Adobe has admitted that cyber criminals have stolen source code to several of its products and accessed data on millions of customers after it uncovered “sophisticated attacks” on its network.
Chief security officer at Adobe Brad Arkin wrote in a blog post that data on 2.9 million customers was accessed and reams of data was stolen.
“We also believe the attackers removed from our systems certain information relating to 2.9 million Adobe customers, including customer names, encrypted credit or debit card numbers, expiration dates, and other information relating to customer orders,” he said.
“At this time, we do not believe the attackers removed decrypted credit or debit card numbers from our systems. We deeply regret that this incident occurred.”
Arkin added that the firm is now working with law enforcement agencies to assess the incidents and is taking a number of steps to try to protect customers. This includes resetting passwords for all customers and notifying those whose data was stolen.
Banks have also been informed about the incident so they can try to stop any fraudulent activity taking place through customer accounts.
Regarding the theft of source code for its products, Adobe said that its Acrobat, ColdFusion, ColdFusion Builder and other, unnamed, Adobe products were affected. It said it was currently not aware of any zero-day exploits targeting these problems.
“Based on our findings to date, we are not aware of any specific increased risk to customers as a result of this incident,” Arkin said in a separate blog post. The firm said earlier this week that fixes for two key products would arrive next week, although it's unclear if this is related.
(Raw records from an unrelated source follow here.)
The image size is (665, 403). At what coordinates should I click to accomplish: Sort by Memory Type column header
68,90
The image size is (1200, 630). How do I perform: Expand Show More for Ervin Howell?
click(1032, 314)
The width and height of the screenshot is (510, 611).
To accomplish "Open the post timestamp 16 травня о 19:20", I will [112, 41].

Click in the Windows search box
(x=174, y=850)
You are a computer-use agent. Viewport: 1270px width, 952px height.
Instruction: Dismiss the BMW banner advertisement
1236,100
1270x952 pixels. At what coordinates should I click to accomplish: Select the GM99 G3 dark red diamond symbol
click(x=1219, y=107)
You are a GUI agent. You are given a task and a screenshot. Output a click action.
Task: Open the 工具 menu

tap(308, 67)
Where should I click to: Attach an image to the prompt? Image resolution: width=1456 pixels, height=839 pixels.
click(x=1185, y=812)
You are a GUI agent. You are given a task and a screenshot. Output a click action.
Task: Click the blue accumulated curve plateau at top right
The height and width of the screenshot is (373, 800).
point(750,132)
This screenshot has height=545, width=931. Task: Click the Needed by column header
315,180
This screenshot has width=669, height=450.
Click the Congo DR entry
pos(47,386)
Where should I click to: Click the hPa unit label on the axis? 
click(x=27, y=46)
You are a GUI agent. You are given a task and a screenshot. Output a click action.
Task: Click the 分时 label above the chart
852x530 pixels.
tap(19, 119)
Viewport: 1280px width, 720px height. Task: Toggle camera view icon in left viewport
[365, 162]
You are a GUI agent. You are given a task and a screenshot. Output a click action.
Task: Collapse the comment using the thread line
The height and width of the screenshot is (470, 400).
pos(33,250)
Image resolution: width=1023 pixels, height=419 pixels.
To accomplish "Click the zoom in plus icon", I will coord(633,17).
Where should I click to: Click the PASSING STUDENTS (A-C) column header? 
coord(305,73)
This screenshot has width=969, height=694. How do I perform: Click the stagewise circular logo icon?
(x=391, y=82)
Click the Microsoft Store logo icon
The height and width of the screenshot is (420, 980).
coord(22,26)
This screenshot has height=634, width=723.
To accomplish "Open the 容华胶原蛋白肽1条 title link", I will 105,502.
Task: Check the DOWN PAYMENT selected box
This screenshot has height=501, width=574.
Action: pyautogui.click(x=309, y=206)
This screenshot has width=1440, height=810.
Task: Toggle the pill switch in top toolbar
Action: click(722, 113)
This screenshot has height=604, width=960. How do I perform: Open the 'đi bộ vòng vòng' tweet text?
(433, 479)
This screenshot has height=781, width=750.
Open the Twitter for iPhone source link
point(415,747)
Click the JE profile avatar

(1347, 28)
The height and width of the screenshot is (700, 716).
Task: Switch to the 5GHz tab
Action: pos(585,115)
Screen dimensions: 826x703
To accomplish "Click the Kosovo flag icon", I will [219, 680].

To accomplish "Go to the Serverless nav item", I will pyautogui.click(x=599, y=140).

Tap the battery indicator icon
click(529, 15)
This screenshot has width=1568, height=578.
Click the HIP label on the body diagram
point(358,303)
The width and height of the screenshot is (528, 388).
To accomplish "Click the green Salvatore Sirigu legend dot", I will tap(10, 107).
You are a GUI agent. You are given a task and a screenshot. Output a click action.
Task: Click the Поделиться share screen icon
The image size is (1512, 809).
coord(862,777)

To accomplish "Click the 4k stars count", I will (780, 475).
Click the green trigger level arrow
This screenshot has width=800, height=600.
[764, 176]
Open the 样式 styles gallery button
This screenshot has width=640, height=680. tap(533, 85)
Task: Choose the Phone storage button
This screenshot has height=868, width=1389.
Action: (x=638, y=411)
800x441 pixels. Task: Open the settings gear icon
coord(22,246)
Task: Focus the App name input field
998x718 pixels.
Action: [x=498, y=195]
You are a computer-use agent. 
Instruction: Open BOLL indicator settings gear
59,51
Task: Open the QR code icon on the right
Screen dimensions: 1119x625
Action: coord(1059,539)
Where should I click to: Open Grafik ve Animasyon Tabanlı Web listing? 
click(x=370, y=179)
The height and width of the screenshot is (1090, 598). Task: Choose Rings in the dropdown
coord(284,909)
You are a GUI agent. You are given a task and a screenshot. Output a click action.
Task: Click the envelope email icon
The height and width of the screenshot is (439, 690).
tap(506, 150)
"Adobe is planning to release security updates on Tuesday, October 8, 2013 for Adobe Reader and Acrobat XI (11.0.04) for Windows," it said.
The firm also thanked Brian Krebs, of KrebsOnSecurity.com, and Alex Holden, chief information security officer at Hold Security, for helping Adobe deal with the incident when it came to light.
Arkin added that the threat posed by attackers to firms such as Adobe is becoming ever more real, as these attacks have proved.
“Cyber attacks are one of the unfortunate realities of doing business today. Given the profile and widespread use of many of our products, Adobe has attracted increasing attention from cyber attackers.”
The incident should serve as a warning for other firms in the business world, as criminals are attacking the networks of an increasingly diverse range of companies. Earlier this year kitchenware store Lakeland was the target of a successful attack, underlining that firms of all shapes and sizes must be on their guard.